Frank McComb | Soulmate: Another Love Story
by Peggy Oliver
When one decides to zone in on their deepest wishes to play music on a super serious level, the dedication and discipline immediately start kicking in, no matter what disappointments lied ahead. After observing his aunt play the piano, Frank McComb was signed up for piano lessons, even though it lasted just three hours. Determined to lock into his professional dream, McComb would be transported by fellow musicians to club gigs in his hometown of Cleveland, Ohio, in between the long hours of doing homework while in high school. Right out of high school (and car wheels to boot), McComb backed the R&B vocal trio The Rude Boys while one connection right after another seemed to play in his favor, leading to a contract with MoJazz in 1995 which never panned out, and finally Columbia Records (through a connection with Bradford Marsalis), the label behind McComb’s debut, Love Stories. Unfortunately, while the Columbia deal fell through, fortunately, McComb formed Boobeescoot Music that licensed his unreleased sessions on MoJazz with The Truth Part II and the rest of his recorded catalog.
Considering numerous Donny (Hathaway) comparisons, though very fair assessments at that, McComb weaves his unique soulful personality offering a creamy, expressive voice that sings classy love songs. His first project in six years, Soulmate: Another Love Story, mostly concentrates on the different dynamics of love dressed with a warm old-school jazzy soul, accompanied by a trio and musical guests. All of the seventeen tracks/interludes are must hears, but there are a few selections deserving special attention.
“Mustard Seed” is presented in three parts which reflects love’s spiritual aspect: “All you need is faith the size of a mustard seed” (from the book of Matthew in the Bible), in handling real life situations. “This Love of Ours” unloads the funk with a brief sweet synthesizer solo as the frosting while sending a message to the naysayers about serious relationship commitment.
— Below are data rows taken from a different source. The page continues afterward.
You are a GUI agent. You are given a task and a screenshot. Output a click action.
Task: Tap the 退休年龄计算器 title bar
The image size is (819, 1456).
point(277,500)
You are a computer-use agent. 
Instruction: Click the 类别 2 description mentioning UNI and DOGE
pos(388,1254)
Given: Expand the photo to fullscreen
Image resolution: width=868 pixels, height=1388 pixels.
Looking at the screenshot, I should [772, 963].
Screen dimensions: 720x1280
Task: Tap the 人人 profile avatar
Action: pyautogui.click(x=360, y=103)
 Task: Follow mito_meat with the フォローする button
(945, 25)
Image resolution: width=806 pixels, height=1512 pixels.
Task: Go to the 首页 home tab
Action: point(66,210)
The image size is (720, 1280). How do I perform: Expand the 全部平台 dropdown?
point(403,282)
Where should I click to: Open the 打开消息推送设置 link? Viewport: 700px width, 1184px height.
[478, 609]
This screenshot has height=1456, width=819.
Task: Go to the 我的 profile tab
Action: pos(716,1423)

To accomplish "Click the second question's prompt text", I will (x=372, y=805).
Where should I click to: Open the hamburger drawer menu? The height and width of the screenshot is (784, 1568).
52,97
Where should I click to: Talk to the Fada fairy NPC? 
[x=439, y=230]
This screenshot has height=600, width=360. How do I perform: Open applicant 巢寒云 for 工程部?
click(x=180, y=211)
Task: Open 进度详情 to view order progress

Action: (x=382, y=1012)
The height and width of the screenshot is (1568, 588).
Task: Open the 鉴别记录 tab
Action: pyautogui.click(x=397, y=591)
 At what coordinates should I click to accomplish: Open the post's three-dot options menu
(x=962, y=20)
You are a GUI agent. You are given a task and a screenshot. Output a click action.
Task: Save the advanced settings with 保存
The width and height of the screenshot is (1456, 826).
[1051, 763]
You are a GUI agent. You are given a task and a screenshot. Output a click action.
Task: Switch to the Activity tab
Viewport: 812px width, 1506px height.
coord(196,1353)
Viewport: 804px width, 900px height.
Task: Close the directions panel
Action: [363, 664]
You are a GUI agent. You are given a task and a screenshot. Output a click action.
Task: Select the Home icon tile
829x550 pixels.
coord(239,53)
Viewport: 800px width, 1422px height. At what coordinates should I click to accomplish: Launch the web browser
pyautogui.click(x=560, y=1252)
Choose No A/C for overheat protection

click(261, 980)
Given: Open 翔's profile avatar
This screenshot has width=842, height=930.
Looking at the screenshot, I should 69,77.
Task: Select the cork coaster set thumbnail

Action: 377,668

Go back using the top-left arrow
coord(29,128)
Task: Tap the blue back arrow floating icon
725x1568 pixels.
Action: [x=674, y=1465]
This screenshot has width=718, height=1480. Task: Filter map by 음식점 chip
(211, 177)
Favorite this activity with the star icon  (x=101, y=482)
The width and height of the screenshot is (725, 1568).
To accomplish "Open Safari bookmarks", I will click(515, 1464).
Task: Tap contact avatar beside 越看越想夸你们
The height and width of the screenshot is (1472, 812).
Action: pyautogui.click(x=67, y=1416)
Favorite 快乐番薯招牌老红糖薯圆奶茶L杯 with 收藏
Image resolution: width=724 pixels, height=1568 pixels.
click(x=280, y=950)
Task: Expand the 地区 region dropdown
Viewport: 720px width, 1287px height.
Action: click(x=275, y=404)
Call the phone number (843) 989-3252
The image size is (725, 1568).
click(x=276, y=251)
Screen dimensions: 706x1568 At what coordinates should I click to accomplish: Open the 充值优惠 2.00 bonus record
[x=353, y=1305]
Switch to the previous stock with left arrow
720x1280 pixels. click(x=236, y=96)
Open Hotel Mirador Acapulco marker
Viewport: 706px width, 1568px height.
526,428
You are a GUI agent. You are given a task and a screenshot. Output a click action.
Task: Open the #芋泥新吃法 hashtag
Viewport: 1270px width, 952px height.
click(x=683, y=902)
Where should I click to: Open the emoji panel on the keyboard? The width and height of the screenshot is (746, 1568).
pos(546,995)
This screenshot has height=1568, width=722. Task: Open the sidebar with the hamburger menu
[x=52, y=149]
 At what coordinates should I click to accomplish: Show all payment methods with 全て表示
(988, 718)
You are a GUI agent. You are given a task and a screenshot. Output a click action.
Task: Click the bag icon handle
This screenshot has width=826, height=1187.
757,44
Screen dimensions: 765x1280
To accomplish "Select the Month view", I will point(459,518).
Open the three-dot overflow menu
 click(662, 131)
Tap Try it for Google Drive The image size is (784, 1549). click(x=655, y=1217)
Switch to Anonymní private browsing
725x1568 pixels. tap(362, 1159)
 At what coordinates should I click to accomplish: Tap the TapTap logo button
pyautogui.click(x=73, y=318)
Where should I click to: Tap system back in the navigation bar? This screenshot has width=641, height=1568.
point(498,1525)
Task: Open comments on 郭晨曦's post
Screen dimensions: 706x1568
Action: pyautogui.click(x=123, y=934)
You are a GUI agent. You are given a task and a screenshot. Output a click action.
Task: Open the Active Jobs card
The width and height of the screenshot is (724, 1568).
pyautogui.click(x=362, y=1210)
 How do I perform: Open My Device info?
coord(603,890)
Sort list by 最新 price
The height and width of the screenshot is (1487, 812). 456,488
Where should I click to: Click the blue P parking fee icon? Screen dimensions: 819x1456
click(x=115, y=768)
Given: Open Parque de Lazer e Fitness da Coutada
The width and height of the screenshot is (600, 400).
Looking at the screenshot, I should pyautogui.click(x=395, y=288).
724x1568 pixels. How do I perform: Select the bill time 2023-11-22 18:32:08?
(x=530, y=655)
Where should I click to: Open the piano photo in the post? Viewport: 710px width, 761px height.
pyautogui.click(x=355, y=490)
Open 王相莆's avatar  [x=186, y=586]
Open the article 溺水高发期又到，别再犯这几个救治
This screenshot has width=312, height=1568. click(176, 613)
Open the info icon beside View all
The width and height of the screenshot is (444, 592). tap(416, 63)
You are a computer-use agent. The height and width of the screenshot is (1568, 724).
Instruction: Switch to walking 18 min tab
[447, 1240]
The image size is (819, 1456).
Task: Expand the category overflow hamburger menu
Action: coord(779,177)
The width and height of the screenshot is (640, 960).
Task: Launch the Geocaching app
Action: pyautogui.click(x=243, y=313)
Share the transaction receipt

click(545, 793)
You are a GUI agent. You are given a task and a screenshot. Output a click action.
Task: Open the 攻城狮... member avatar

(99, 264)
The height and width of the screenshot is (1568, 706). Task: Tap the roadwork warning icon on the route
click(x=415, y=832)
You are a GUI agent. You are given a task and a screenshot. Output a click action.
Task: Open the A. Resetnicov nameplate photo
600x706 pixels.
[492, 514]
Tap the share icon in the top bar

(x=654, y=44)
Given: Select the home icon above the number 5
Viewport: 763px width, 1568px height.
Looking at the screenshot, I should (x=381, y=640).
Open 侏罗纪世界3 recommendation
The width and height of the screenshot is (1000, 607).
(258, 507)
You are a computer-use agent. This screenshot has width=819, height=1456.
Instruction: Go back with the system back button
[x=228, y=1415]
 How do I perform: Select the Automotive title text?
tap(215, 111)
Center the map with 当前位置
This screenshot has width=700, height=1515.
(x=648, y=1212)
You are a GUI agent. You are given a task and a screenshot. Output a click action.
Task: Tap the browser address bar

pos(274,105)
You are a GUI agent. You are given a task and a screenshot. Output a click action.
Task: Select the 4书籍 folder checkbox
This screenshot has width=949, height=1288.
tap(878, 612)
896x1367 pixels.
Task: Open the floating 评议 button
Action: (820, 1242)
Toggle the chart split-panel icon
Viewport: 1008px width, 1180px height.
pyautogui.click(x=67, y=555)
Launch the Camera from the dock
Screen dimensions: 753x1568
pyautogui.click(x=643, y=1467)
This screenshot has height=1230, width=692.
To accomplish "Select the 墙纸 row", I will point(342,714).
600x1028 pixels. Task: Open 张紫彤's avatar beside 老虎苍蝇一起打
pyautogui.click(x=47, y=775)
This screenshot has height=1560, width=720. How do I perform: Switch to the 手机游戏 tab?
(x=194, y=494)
Najee’s whirlwind flute frames “Feelin’ Some Kinda Way,” capped by Avery Sunshine joyfully echoing the ecstasies of love. “Soulmate” is the search for the ultimate true soul partner flows of R&B and jazz sensibility climaxed by a thick layer of organ, synthesizer and electric piano. “She Needs True Love” points to the importance that a woman needs their share of affection. McComb’s and Maysa’s duet for “Labeled as Love” plays it sensually cool until the bouncy ending with “we got what others dream of,” ushered out by saxophonist, Marqueal Larson. The title track builds unto a triumphant declaration about an unwavering love relationship.
In never forsaking those instrumental skills on Soulmate, “There Are No Words” combines breezy wordless background voices with lively solos from McComb, Teus Noble on trumpet and Najee’s tenor sax. From the Stevie Wonder songbook, “Superstition” works out every funky nuance without stripping the integrity from the original version. Overall, Soulmate: Another Love Story simply reconfirms a successful state of independence in McComb’s artistry that he pursued the day he touched those piano keys. Five out of five stars.